Бедный Кузя оглянулся на Будунтая, испугавшись голосистого крика шальной Мотри, а уж Будунтая и нет: на том месте, где он сидел, лежит только камень, а камня того, кажись, прежде не было. Кузя застрогал деревянную шпильку, подкрался к камню против солнца, да и приколол тень камня того к земле. «Что-то будет?»  подумал он. Долго камень лежал да отмалчивался, а Кузя стал разгребать под ним кучу навоза. Тогда и камень не утерпел: он перекинулся пошехонцем, в поршнях, в зипуне, с берестовой котомкой за плечами, и стал просить Кузю, чтобы он не ругался над бедным, бездомным подёнщиком, чтобы не подрывался под него суковатою клюкою, а вынул бы колышек, на который-де того и гляди напорет ногу. Тогда Кузя наш догадался, что Будунтай недаром о колке заговаривает, и не вынул его, доколе тот не посулил ему за волю свою любою.

 Сокрушил меня, злодей! Проси чего хочешь,  сказал наконец Будунтай, а самого сердце так и подмывает; потом снял шапку, отёр пот с чела полотенцем с алыми щитками да со владимирскими городочками и вздохнул тяжело, словно в оглоблях.

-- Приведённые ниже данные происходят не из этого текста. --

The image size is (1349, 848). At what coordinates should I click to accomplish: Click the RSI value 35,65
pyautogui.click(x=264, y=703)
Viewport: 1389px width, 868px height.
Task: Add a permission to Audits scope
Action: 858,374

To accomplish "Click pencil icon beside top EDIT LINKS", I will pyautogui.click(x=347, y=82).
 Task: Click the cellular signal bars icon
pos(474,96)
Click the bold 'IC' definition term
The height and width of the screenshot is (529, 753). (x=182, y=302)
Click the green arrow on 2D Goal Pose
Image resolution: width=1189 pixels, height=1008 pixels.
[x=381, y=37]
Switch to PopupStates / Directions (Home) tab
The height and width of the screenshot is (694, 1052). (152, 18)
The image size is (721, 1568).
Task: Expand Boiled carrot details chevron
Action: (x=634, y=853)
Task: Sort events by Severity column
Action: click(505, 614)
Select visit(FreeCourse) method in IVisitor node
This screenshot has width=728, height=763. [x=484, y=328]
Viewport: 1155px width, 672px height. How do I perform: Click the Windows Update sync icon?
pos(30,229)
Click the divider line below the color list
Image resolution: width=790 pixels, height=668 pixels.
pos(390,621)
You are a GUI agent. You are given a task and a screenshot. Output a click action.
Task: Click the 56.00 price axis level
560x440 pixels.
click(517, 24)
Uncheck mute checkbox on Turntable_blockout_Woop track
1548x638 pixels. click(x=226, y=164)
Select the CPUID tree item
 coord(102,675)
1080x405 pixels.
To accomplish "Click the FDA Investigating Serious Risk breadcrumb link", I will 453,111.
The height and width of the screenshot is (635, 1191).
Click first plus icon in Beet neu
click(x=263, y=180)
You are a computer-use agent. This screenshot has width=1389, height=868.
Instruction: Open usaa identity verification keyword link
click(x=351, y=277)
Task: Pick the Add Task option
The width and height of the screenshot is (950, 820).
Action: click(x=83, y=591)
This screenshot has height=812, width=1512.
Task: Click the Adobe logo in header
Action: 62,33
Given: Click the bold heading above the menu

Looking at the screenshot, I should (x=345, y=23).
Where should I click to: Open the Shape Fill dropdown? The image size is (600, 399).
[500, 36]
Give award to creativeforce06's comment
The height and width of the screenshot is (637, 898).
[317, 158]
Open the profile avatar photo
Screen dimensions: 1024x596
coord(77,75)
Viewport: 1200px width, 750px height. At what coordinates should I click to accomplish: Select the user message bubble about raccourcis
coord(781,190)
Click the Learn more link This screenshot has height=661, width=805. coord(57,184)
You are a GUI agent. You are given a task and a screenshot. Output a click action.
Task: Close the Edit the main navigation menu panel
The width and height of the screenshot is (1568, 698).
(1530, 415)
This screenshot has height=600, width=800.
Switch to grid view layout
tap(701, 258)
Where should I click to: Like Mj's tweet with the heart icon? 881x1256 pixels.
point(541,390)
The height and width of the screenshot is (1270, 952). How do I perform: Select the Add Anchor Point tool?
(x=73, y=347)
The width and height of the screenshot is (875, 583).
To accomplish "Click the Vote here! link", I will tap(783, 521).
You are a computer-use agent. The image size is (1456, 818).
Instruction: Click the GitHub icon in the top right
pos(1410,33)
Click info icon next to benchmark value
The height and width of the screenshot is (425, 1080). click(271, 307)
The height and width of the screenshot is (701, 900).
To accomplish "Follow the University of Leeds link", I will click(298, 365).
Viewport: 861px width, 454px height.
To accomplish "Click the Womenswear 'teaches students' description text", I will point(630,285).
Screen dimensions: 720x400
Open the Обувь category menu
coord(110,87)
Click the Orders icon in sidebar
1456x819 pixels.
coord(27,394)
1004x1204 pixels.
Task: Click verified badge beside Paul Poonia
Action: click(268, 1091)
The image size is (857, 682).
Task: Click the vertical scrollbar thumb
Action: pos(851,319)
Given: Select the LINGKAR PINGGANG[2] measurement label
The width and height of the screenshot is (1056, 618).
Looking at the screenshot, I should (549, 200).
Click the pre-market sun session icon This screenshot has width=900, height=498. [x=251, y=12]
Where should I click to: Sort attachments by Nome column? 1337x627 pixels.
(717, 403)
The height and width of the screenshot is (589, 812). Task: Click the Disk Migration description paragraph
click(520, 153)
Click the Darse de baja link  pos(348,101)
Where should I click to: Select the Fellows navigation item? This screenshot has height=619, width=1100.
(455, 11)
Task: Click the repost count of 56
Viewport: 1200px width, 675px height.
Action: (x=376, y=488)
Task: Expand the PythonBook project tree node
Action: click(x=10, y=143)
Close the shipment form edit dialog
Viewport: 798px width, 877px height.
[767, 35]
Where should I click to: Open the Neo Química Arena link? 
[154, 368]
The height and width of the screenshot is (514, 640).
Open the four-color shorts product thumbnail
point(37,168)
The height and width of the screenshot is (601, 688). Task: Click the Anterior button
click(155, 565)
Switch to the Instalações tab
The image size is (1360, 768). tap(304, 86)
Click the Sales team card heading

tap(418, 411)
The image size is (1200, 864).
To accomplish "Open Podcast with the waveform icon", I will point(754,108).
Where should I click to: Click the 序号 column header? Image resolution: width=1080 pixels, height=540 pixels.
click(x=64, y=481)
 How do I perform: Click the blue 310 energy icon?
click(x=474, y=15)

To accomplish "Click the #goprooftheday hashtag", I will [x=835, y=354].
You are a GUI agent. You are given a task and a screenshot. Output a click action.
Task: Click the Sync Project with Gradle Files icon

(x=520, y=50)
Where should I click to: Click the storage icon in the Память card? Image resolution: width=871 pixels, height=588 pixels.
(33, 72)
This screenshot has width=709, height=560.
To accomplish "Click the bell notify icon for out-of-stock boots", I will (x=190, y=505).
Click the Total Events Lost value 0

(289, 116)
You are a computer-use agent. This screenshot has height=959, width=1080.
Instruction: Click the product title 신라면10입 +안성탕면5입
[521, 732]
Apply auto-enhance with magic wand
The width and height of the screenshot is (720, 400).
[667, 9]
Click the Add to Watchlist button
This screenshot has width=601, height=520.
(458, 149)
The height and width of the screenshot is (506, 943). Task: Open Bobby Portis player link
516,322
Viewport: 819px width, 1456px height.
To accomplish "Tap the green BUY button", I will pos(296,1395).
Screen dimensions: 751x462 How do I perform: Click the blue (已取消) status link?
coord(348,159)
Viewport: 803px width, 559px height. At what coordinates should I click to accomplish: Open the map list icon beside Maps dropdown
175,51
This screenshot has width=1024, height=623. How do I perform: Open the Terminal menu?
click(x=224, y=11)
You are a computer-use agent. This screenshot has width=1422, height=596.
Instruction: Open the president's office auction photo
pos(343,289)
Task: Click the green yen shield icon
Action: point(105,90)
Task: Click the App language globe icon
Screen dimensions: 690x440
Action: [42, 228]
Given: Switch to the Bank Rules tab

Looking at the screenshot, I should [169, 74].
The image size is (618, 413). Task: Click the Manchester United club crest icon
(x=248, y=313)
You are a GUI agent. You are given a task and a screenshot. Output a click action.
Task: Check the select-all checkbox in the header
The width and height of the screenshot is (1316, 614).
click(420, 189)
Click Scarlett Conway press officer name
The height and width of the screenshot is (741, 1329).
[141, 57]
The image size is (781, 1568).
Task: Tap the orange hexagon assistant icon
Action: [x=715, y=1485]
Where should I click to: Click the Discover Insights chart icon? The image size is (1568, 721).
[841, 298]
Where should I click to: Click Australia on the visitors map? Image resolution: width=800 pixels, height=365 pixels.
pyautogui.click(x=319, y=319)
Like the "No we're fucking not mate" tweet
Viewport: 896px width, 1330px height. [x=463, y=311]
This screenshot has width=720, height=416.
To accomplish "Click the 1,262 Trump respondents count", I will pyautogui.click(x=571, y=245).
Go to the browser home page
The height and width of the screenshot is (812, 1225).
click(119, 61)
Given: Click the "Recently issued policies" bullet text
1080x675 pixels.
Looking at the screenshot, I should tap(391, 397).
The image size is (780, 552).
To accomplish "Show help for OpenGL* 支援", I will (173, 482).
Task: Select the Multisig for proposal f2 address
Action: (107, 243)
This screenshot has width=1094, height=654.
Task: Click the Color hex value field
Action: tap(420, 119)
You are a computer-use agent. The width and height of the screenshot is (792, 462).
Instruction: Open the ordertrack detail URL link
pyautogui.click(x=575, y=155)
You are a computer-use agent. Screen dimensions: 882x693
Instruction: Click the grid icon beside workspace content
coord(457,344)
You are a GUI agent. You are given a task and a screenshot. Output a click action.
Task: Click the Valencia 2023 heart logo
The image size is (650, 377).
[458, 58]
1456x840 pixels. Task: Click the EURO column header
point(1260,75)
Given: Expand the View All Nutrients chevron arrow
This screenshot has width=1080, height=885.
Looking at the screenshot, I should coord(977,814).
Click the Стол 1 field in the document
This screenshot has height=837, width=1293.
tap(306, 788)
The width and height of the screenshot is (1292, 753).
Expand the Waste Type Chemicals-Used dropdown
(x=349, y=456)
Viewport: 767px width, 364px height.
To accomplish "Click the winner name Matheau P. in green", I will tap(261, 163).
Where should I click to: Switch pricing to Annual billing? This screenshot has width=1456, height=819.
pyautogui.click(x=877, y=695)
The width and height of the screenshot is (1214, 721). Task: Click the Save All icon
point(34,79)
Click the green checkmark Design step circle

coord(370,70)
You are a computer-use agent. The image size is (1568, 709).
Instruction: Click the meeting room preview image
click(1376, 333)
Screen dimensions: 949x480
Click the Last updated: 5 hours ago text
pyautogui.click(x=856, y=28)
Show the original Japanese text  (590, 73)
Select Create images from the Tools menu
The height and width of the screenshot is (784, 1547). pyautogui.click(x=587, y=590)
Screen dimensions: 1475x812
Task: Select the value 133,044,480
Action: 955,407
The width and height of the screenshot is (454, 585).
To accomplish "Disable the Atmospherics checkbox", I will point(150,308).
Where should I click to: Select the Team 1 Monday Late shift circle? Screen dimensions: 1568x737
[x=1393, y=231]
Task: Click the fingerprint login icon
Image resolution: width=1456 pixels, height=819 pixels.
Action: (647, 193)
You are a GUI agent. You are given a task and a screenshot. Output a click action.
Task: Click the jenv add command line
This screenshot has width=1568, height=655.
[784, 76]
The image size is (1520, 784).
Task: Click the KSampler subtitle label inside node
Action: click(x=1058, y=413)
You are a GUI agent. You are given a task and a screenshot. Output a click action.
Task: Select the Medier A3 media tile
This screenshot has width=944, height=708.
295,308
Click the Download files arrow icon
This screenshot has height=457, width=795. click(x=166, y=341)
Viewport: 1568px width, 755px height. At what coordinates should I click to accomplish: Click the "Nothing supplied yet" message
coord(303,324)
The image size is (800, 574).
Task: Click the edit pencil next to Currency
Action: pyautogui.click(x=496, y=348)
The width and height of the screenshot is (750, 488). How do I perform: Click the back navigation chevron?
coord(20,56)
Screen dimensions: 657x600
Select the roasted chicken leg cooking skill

 Выучи меня своему досужеству,  стал тогда просить бедный Кузя.

 Изволь,  отвечал Будунтай,  отпусти ж меня!

 Нет, врёшь, обманешь, в лес уйдёшь,  приговаривала шальная Мотря.

 Дай задаток,  сказал Кузя,  видно, Мотря шальная правду говорит: мужик тонет топор сулит, вытащишь и топорища жаль! Дай задаток, а не то не отпущу!